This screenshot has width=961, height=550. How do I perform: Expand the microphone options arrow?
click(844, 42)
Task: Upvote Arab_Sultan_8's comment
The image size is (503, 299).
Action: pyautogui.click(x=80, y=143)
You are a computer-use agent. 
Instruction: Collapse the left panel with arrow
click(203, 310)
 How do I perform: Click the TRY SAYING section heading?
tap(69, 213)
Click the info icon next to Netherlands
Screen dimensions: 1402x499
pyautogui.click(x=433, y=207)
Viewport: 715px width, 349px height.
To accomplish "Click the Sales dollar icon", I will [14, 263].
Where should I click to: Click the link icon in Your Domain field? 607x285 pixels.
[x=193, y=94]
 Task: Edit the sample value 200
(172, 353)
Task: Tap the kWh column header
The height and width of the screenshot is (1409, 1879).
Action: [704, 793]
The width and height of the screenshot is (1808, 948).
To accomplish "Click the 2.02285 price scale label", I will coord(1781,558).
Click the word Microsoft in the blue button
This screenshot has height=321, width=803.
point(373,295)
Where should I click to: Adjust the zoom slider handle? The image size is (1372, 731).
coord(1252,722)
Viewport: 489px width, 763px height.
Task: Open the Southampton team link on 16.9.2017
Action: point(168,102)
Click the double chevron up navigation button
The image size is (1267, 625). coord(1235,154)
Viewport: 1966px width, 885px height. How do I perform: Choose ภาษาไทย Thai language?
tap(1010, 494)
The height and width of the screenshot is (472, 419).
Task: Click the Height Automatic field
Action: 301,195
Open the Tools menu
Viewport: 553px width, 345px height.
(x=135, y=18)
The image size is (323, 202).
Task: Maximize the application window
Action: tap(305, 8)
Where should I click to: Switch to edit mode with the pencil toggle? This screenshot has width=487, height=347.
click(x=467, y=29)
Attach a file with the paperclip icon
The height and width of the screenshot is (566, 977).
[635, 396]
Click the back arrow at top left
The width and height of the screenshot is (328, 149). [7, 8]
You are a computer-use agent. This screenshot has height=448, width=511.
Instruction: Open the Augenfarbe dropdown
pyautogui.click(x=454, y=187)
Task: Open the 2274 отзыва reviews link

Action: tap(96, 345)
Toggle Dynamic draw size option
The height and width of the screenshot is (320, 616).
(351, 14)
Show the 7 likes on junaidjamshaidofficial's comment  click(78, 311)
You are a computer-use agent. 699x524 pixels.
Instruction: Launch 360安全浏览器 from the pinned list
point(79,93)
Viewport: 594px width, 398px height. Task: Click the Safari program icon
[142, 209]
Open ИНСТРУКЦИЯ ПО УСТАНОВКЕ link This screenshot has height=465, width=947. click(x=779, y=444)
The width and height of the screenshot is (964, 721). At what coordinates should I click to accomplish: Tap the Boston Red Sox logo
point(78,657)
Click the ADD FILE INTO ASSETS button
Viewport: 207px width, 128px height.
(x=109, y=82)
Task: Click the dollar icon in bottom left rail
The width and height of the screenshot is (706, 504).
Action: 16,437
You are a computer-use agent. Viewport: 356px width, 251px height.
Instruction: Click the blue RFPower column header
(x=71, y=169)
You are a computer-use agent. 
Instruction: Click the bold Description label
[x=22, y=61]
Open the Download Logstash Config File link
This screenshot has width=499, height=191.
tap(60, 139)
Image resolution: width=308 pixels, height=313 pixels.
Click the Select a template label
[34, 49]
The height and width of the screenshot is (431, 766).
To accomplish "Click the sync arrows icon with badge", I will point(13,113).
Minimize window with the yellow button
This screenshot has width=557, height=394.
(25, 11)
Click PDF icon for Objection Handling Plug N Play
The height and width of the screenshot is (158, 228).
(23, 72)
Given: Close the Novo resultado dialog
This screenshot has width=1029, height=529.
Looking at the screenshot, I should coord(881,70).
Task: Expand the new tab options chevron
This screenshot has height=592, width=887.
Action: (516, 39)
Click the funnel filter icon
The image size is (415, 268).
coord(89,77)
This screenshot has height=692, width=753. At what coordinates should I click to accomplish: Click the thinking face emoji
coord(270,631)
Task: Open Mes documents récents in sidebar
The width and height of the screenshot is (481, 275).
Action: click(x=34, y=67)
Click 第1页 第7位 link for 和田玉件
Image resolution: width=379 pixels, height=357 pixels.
——————
* **EXERCISE DIRECTIONS**:
From the data, collect all lines where the string "comment" appears.

* **SOLUTION TO THE PROBLEM**:
Task: Upvote Arab_Sultan_8's comment
Show the 7 likes on junaidjamshaidofficial's comment  click(78, 311)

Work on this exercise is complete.